Since leaving the emerald city of Seattle around thirty years ago, Tom Kell has become a firm fixture of the L.A. singer songwriter community carving out a diverse career through a variety of different projects. These have included working alongside some of the southern Californian musical elite such as J.D. Souther and Timothy B. Schmidt as well as getting heavily involved in writing songs for children. Yet with a burning desire to showcase several new songs to the wider music listening community and after the absence of several years of doing so, Kell has decided to return to the studio and record a conventional new album.The resultant piece of work is ‘This Desert City’, a record lavished with a southern Californian flavour that allows Kell to use the back drop of the golden state and the wider US south west to express his song writing skills. He does this ably on eight self written tracks competently assisted by an experienced set of backing musicians assembled by producer, Jeffrey Cox. The ten track finished product also contains two interesting choice of covers, a safe version of the sixties classic ‘Don’t Let Me Be Misunderstood’ and a fairly obscure Lennon and McCartney song lifted from the 1965 ‘Beatles for Sale’ album, titled ‘Baby’s in Black’. Both songs give the album a diverse feel without deflecting attention from the record’s prime purpose of highlighting Kell’s song writing skills.

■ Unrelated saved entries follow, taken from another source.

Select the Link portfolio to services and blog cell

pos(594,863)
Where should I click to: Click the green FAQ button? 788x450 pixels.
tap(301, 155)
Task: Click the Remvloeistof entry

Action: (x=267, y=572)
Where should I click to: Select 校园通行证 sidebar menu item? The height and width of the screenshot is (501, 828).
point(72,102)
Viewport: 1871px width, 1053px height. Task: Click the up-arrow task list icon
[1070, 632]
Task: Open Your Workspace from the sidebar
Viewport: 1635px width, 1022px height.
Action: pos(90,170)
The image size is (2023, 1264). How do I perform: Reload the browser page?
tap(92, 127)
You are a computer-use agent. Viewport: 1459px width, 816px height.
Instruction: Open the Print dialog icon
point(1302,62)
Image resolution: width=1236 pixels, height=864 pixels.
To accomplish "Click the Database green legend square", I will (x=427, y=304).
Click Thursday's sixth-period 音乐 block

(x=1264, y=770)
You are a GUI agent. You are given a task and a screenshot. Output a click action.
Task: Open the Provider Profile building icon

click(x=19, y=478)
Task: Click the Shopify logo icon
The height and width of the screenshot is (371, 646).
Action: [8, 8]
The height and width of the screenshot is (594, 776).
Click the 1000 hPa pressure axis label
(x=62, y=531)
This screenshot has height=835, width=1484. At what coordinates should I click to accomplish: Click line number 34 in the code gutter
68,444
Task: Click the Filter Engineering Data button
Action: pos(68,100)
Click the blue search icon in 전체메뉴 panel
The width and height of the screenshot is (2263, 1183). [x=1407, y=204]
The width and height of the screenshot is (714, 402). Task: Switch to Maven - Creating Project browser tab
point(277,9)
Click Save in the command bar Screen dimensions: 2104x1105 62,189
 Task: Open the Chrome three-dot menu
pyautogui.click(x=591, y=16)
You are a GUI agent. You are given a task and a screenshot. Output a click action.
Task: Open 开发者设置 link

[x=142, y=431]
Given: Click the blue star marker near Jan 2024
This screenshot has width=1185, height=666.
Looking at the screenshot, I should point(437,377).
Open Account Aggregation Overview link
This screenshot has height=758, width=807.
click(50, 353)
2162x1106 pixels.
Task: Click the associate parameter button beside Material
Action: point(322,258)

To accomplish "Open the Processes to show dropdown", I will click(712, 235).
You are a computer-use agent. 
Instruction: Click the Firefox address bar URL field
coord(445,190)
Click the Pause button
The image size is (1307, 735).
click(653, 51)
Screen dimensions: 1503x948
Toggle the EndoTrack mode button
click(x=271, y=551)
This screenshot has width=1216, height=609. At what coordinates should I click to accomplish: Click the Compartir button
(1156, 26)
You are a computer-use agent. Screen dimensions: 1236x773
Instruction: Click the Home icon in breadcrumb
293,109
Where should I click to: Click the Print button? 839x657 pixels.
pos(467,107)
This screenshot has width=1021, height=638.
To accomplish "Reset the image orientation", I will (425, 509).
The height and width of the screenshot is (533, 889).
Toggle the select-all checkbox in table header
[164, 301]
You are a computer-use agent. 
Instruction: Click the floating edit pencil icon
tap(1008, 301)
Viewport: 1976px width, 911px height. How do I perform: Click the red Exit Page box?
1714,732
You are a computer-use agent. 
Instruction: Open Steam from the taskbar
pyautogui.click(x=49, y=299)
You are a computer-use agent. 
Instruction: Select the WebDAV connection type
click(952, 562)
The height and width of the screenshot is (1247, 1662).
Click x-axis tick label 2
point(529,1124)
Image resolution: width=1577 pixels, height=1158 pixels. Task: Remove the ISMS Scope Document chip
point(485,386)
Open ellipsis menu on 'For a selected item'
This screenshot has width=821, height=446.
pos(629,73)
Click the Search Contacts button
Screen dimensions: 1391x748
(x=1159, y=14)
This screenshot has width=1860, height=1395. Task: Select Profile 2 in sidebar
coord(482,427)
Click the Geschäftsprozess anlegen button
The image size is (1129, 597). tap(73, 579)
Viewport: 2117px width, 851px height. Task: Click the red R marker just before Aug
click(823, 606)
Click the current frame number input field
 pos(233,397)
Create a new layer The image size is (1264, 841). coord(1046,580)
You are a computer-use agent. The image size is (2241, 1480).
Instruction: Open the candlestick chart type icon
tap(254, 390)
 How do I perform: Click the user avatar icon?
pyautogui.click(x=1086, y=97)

The album’s standout song from a personal viewpoint is ‘Texas on the 4th of July’ , a tale of reflection and regret a long way from home, enhanced by the sound of lap steel and accordion to give it a real country feel. This is closely followed by the slow melody tune ‘Dove’ including a duet with Valerie Carter and sublime bottleneck guitar playing by Kenny Edwards.
Generally the majority of Kell’s original tunes have that laid back west coast feel about them that, while being very pleasant to listen to, you feel they are not really going to pull up any trees and can easily be described as steady singer songwriter numbers. Album opener ‘Which Road’ and ‘The Way of the World’ definitely fall into this category but the latter does have the memorable line ‘She was a French girl, she came to L.A. for the heat’ as part of a tragic tale describing the allure of the city.The Californian theme continues right through to the final song, ‘I Wouldn’t Trust the Moon’ a highly descriptive thoughtful piece of prose questioning the myths of the golden state with a gospel like feel to the melody. A suitable climax to a well produced and constructed album that shows there’s still plenty more to come from the pen and acoustic guitar of Tom Kell.